Affiliation: Skirball Institute of Biomolecular Medicine, NYU School of Medicine
Keywords: s. extracellular matrix; t. cell junctions and adhesion
The shape of organs can be critical to their function; for example, changes in the curvature of the human cornea result in visual disorders such as myopia, hypermetropia, astigmatism or keratoconus. A simpler model system like Drosophila may provide insights into the development of curved refractive structures such as the cornea. Each ommatidium of the Drosophila eye contains a biconvex corneal lens that focuses light on the underlying photoreceptor cells. The central part of the corneal lens is thought to be secreted by the underlying cone and primary pigment cells, while the peripheral portion is attached to the secondary and tertiary pigment cells. Here we show that loss of the zinc-finger containing transcription factor Blimp-1 specifically from the secondary and tertiary pigment cells causes flattening of the external corneal lens surface, dramatically reducing its refractive power.
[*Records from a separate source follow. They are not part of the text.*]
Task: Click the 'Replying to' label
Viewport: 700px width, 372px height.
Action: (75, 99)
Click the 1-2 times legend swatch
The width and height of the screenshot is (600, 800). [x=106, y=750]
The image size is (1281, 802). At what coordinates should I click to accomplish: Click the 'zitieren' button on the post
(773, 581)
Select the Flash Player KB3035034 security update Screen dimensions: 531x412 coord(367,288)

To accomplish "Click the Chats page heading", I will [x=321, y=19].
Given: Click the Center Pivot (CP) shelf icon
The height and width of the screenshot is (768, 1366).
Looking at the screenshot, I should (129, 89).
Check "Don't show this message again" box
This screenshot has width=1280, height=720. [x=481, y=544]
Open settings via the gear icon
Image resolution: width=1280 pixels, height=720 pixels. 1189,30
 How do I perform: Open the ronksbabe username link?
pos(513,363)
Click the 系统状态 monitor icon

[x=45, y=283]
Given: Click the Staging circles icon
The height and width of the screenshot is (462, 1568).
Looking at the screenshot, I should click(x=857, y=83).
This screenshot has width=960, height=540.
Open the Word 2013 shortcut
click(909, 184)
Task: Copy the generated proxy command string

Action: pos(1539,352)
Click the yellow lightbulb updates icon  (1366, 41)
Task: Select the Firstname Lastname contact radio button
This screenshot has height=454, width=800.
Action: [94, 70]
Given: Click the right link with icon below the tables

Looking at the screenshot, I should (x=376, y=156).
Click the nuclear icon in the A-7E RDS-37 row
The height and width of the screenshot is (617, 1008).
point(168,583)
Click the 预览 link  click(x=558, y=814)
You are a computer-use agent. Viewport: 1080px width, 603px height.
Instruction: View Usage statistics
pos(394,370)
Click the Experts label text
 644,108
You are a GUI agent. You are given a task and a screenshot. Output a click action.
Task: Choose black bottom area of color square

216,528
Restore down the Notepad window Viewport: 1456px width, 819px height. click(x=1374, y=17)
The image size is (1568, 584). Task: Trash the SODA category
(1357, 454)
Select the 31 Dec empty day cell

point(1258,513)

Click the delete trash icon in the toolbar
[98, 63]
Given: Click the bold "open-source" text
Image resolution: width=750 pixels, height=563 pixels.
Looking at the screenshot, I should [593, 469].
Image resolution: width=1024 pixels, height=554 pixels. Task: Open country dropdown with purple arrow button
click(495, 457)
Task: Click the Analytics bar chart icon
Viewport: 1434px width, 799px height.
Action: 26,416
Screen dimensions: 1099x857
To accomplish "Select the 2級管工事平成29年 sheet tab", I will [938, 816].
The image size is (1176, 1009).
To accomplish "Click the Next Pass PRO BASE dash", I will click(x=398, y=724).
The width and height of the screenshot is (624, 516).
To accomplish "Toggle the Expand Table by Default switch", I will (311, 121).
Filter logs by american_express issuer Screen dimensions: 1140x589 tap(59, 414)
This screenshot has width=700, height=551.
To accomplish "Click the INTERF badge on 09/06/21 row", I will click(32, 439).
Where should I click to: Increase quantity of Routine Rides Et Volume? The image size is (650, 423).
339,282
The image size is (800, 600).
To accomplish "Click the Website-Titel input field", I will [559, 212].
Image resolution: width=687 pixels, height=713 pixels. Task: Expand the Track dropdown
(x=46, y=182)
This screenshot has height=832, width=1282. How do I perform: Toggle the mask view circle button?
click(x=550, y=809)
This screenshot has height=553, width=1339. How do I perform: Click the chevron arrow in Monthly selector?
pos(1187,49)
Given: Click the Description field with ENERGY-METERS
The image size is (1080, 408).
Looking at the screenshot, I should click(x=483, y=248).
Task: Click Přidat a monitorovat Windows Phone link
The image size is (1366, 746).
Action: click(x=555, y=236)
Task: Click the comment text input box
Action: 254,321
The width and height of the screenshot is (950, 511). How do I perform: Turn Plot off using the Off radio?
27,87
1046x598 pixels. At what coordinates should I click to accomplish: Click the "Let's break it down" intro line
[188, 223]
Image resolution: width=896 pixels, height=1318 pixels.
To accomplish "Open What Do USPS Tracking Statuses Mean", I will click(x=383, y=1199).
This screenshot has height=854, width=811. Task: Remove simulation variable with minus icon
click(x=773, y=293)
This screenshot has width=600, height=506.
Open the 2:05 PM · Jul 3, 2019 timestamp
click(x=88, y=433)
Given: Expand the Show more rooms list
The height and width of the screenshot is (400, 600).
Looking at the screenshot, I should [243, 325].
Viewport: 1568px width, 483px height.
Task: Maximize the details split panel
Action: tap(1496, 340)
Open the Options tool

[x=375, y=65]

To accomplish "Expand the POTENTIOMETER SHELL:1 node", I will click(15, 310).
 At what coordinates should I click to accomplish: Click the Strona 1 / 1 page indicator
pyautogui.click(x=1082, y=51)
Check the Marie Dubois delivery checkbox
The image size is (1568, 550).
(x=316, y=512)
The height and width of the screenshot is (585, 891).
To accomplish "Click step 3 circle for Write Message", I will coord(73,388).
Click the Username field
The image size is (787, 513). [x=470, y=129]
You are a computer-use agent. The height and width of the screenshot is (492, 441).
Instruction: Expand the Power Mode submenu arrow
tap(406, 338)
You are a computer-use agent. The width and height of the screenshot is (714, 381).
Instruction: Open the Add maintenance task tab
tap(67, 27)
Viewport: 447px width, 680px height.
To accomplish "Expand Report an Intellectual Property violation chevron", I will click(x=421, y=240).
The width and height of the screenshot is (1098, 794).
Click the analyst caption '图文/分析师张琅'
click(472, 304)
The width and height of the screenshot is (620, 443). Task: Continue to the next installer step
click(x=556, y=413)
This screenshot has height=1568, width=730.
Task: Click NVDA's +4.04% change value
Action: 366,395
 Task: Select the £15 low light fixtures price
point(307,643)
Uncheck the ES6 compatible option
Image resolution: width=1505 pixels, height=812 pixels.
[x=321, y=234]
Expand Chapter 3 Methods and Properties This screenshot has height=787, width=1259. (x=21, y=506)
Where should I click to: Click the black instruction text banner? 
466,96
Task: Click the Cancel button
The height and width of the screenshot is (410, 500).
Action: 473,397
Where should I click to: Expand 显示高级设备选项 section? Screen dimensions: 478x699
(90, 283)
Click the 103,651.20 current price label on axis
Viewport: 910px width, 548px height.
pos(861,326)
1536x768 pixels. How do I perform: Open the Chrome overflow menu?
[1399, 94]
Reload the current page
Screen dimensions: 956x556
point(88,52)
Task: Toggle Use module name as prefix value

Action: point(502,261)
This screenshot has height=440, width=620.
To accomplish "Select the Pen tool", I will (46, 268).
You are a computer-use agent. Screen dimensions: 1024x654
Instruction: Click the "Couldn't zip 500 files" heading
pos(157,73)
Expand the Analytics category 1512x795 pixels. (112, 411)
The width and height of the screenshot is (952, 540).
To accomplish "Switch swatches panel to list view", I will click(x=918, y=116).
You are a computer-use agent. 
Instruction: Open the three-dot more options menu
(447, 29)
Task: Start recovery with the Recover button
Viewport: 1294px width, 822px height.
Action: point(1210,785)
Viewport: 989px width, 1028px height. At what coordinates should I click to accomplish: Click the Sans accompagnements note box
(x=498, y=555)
One possible mechanism for this effect of Blimp-1 would be a change in the pattern of attachments of the corneal lens to the peripheral pigment cells. The fly corneal lens is a cuticular structure containing the polysaccharide chitin, and the morphology of other chitinous structures such as denticles and tracheal tubes has been shown to depend on the localization of specific zona pellucida (ZP) domain containing proteins, which attach the apical extracellular matrix to the plasma membrane. In a transcriptomic study of the effects of Blimp-1 knockdown in the mid-pupal retina, we observed changes in the expression levels of several genes encoding ZP domain proteins; dusky-like (dyl), CG10005 and cypher (cyr) were downregulated, while neyo, piopio and quasimodo were upregulated. We find that loss of dyl or cyr also causes flattening of the outer surface of the corneal lens. These observations suggest that Blimp-1 may influence corneal lens architecture in part by ensuring the appropriate distribution of the ZP proteins that attach its periphery to the secondary and tertiary pigment cells.